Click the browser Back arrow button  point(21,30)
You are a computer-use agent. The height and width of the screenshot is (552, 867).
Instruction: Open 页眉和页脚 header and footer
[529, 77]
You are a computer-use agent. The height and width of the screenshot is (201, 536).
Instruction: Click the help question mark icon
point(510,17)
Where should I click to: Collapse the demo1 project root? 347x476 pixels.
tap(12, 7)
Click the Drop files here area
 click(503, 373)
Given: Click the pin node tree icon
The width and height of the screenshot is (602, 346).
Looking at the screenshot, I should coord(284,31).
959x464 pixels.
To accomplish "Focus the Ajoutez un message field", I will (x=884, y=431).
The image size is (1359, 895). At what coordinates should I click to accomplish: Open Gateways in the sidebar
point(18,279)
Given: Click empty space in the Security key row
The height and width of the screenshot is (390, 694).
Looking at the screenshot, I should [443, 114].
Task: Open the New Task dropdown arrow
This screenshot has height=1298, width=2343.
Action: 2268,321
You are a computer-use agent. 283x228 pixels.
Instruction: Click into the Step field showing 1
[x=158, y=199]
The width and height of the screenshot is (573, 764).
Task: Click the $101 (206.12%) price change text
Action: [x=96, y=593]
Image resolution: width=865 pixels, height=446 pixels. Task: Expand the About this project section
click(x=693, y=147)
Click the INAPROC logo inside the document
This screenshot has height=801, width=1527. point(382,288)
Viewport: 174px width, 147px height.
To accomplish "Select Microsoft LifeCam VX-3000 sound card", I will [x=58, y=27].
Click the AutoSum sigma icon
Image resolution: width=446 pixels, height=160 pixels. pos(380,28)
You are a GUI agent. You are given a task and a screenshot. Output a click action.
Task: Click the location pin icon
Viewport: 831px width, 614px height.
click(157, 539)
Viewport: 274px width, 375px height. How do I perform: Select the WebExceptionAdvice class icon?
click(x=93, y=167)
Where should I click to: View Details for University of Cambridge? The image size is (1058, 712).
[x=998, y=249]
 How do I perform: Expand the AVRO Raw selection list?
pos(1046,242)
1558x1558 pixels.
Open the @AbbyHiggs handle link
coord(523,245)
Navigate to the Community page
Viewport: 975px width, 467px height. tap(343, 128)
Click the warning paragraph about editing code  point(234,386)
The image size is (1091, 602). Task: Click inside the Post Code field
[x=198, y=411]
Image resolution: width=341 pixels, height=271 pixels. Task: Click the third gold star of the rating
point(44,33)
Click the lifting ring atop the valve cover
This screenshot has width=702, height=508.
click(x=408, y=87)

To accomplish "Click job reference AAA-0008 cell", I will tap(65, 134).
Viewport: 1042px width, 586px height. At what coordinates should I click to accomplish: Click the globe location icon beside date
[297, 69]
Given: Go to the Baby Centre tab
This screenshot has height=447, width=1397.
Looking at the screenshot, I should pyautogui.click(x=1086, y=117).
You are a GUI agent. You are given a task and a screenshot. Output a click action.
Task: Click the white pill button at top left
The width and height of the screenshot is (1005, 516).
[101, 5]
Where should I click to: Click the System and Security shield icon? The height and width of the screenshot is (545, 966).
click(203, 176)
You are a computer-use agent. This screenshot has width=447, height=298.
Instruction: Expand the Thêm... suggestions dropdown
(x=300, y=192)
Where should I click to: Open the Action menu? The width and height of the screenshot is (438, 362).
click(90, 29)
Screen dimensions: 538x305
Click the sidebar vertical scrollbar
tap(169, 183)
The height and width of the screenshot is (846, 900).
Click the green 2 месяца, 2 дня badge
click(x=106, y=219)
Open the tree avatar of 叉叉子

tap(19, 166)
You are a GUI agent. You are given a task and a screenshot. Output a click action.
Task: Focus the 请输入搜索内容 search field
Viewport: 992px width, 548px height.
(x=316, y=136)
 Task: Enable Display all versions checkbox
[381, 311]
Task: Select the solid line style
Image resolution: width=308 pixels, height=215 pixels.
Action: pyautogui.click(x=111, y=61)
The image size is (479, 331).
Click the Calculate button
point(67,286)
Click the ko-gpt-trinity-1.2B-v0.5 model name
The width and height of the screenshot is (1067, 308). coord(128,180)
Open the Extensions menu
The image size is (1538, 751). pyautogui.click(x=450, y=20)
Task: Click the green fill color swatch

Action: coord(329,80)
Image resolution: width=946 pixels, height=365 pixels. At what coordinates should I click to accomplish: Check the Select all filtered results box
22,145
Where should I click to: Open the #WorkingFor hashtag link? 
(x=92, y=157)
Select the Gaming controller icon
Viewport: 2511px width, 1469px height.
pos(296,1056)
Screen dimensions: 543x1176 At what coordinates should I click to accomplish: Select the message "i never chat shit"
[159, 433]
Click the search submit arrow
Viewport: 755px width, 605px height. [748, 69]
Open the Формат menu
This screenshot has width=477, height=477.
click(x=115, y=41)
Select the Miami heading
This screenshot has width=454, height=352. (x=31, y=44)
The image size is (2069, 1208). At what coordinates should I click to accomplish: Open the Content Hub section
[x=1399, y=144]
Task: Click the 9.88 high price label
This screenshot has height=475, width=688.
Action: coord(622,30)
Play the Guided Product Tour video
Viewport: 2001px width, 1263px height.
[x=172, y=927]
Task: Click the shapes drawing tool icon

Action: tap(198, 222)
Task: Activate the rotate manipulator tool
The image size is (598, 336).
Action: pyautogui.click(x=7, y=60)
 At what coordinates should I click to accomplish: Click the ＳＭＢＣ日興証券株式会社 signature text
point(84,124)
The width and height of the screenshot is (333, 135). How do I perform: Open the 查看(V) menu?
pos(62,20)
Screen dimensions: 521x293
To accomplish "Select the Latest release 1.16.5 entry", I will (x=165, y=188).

AIM OF THE TASK
Please output everything from the first of the rows above down to the line containing "coord(523,245)", both included, as a JSON list of strings with one string per line and blank lines left out.

THE COMPLETED TASK
[
  "Click the browser Back arrow button  point(21,30)",
  "You are a computer-use agent. The height and width of the screenshot is (552, 867).",
  "Instruction: Open 页眉和页脚 header and footer",
  "[529, 77]",
  "You are a computer-use agent. The height and width of the screenshot is (201, 536).",
  "Instruction: Click the help question mark icon",
  "point(510,17)",
  "Where should I click to: Collapse the demo1 project root? 347x476 pixels.",
  "tap(12, 7)",
  "Click the Drop files here area",
  " click(503, 373)",
  "Given: Click the pin node tree icon",
  "The width and height of the screenshot is (602, 346).",
  "Looking at the screenshot, I should coord(284,31).",
  "959x464 pixels.",
  "To accomplish \"Focus the Ajoutez un message field\", I will (x=884, y=431).",
  "The image size is (1359, 895). At what coordinates should I click to accomplish: Open Gateways in the sidebar",
  "point(18,279)",
  "Given: Click empty space in the Security key row",
  "The height and width of the screenshot is (390, 694).",
  "Looking at the screenshot, I should [443, 114].",
  "Task: Open the New Task dropdown arrow",
  "This screenshot has height=1298, width=2343.",
  "Action: 2268,321",
  "You are a computer-use agent. 283x228 pixels.",
  "Instruction: Click into the Step field showing 1",
  "[x=158, y=199]",
  "The width and height of the screenshot is (573, 764).",
  "Task: Click the $101 (206.12%) price change text",
  "Action: [x=96, y=593]",
  "Image resolution: width=865 pixels, height=446 pixels. Task: Expand the About this project section",
  "click(x=693, y=147)",
  "Click the INAPROC logo inside the document",
  "This screenshot has height=801, width=1527. point(382,288)",
  "Viewport: 174px width, 147px height.",
  "To accomplish \"Select Microsoft LifeCam VX-3000 sound card\", I will [x=58, y=27].",
  "Click the AutoSum sigma icon",
  "Image resolution: width=446 pixels, height=160 pixels. pos(380,28)",
  "You are a GUI agent. You are given a task and a screenshot. Output a click action.",
  "Task: Click the location pin icon",
  "Viewport: 831px width, 614px height.",
  "click(157, 539)",
  "Viewport: 274px width, 375px height. How do I perform: Select the WebExceptionAdvice class icon?",
  "click(x=93, y=167)",
  "Where should I click to: View Details for University of Cambridge? The image size is (1058, 712).",
  "[x=998, y=249]",
  " How do I perform: Expand the AVRO Raw selection list?",
  "pos(1046,242)",
  "1558x1558 pixels.",
  "Open the @AbbyHiggs handle link",
  "coord(523,245)"
]